We're done, right? (Ignoring that this is only a short list of primes.)

No, not at all. What we've done is the testing equivalent of only looking for white swans. We need to also see if there are any black swans around by testing to see if the function returns False for numbers that are not prime.

Another way to look at this is that we are implicitly testing the wrong hypothesis. The hypothesis that this test checks is that `isprime()` returns True for prime numbers, but this is not the correct hypothesis; the actual specification is that it returns True only for prime numbers. Although it's not literally the case, we have essentially formed a non-falsifiable hypothesis without noticing and are cheerfully testing it.
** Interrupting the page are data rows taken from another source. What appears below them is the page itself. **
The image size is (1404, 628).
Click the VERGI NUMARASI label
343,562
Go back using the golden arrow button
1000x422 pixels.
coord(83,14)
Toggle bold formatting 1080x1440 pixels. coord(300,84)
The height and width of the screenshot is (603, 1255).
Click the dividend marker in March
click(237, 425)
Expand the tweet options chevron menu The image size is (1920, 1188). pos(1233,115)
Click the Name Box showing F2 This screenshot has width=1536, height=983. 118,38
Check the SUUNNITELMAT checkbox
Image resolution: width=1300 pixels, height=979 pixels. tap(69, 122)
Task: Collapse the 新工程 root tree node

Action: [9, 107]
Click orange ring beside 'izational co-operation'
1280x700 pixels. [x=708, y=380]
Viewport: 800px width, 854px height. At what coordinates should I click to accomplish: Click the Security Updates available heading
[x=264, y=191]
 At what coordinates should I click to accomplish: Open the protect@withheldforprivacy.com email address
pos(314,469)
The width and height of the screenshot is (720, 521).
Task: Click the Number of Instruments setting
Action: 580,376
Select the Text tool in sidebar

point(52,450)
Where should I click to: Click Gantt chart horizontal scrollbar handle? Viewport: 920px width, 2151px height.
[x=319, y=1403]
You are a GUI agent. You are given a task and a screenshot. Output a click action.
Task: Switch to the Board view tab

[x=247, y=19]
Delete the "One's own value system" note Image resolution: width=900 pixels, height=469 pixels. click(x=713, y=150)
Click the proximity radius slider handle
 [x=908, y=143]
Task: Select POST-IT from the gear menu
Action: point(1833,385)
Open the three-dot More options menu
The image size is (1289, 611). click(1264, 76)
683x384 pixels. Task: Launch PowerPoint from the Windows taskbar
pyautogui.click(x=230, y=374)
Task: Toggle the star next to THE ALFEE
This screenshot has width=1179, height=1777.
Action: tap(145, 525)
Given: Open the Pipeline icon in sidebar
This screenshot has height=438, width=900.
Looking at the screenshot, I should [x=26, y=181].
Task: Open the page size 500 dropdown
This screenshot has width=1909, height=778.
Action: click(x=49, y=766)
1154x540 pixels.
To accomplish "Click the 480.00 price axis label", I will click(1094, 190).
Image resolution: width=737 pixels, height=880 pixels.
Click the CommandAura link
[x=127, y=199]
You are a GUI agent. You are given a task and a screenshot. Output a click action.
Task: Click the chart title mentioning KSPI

It's my gut feeling that this is a relatively easy testing mistake to fall into. It's human nature (or at least our cognitive biases) to look for confirmation of what we think is the case, so we verify that `isprime()` returns True for primes and forget the other half of the specification.

There's a variant of this hypothesis falsification approach for test planning. One way to form tests is to imagine a whole series of hypotheses about how the function might work incorrectly and then attempt to falsify each one of them with a test. For example, I have two such falsification checks in the list of test primes (`2` and `883`), and a test series for `mustBeFalse(isprime(n))` would likely throw in testing odd numbers as well as even ones.

(Checking the proper handling of corner cases is one common instance of this.)

This is of course closely related to testing your error paths, and I've probably written about bits of it in passing in other entries that I can't find right now.